# Hello MLflow

MLflow is an open-source platform that provides a way to manage the machine learning lifecycle by allowing users to track experiments, package code, and deploy models across different frameworks. In this notebook, we will be taking a look at the following MLflow components:
- MLflow Tracking - used for **tracking** machine learning experiments
- MLflow Registry - used for **versioning** MLflow models
- MLflow Model - used for **packaging** machine learning models

To begin, let's first install the required dependencies:

```bash
pip install -r requirements.txt
```

## MLflow Tracking

In [1]:
import mlflow


MLFLOW_TRACKING_URI = "https://mlflow.test-data-cluster.tiket.com/" 

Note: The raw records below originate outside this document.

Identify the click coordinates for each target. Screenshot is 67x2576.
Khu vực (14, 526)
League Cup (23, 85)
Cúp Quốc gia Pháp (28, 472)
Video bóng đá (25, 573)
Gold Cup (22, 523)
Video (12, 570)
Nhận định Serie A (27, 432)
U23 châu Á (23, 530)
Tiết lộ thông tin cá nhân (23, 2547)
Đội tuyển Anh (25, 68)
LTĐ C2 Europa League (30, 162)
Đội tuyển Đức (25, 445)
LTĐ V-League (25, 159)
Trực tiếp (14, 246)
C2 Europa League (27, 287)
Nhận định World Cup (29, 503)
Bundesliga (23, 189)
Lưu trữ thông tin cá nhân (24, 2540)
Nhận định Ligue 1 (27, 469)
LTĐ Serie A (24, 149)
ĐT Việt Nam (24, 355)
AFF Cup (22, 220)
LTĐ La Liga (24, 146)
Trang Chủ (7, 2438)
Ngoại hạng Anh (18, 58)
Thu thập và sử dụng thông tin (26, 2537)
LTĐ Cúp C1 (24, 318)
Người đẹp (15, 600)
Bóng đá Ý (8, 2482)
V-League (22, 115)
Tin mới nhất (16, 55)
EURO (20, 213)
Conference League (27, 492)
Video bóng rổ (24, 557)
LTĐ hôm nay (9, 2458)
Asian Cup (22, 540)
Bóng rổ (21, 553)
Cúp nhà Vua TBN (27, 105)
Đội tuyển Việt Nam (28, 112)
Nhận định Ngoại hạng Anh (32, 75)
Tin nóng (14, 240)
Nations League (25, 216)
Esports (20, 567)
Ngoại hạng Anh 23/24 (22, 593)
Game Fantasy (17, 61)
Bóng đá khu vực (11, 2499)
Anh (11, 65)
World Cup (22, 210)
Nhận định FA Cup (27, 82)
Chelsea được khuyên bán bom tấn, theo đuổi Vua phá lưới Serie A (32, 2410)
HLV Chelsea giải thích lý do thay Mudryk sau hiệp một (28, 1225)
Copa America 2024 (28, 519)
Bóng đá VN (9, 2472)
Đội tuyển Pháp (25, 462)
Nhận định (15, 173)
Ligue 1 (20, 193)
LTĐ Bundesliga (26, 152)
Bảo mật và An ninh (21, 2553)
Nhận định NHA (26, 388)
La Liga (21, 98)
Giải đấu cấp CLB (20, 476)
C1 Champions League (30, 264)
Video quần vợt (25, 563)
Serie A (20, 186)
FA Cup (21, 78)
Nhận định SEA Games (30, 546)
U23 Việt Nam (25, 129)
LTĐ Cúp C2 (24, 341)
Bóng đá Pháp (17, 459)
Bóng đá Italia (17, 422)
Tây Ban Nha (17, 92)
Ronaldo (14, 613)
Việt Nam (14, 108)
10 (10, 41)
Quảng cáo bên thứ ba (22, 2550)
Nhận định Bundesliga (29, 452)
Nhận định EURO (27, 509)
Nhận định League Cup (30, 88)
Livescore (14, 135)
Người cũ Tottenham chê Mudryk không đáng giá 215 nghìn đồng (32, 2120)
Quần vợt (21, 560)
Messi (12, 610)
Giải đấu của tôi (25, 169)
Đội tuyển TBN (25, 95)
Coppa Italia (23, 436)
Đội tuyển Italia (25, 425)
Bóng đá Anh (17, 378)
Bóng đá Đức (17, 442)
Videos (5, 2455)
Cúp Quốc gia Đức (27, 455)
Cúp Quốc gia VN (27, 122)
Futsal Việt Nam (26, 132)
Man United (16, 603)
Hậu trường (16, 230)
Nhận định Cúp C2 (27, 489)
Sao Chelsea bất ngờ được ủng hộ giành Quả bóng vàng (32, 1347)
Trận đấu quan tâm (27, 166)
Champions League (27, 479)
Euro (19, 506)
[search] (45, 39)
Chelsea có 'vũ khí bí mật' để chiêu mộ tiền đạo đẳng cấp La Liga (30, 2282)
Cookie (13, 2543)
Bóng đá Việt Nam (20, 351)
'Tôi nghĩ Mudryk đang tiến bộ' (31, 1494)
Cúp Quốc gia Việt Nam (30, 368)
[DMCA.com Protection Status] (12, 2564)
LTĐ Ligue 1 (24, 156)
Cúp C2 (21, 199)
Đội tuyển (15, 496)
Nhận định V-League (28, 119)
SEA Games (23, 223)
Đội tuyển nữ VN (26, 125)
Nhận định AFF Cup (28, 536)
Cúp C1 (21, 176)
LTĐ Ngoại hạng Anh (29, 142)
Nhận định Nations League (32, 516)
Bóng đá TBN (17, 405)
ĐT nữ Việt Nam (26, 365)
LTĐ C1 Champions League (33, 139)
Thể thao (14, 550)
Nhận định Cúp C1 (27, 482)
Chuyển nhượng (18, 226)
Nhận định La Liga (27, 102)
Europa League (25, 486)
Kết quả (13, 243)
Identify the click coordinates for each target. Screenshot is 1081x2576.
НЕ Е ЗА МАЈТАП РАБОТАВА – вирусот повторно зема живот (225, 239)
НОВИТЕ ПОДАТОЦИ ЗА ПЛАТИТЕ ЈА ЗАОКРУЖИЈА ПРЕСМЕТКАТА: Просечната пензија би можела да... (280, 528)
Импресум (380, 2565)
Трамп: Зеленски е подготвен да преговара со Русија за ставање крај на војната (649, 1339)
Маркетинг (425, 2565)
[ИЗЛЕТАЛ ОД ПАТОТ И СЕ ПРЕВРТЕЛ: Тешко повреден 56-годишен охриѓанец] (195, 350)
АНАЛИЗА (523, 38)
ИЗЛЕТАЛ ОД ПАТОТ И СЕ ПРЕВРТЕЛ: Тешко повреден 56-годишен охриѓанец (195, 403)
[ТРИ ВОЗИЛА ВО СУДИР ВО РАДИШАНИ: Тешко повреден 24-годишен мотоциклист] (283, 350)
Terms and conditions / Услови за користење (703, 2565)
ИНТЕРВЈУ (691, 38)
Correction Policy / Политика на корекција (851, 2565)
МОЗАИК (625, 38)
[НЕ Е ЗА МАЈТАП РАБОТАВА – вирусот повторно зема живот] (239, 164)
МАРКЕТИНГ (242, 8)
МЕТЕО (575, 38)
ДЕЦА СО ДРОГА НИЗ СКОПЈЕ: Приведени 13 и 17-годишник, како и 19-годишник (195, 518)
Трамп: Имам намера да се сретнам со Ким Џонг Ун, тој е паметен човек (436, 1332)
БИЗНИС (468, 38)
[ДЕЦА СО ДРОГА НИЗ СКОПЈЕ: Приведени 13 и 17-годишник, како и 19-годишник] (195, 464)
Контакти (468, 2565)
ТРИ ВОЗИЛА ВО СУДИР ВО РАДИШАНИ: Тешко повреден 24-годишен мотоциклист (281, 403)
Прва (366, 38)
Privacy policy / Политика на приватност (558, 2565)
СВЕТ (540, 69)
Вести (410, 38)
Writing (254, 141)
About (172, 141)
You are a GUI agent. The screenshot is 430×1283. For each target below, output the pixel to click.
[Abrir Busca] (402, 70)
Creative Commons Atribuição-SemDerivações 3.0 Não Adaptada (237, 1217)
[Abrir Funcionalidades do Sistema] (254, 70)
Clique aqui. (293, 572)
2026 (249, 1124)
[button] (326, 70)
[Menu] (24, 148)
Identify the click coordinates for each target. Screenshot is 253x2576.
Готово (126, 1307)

# This will tell mlflow which server to log to. 
mlflow.set_tracking_uri(MLFLOW_TRACKING_URI)

### Experiments & Runs

A **run** represents a single code execution within a machine learning project. These runs are grouped together inside an **experiment**.

In [8]:
MLFLOW_EXPERIMENT = "workshop-playground"

# this will create a new experiment, if an experiment with the same
# name exists, this will raise an exception
mlflow.create_experiment(MLFLOW_EXPERIMENT)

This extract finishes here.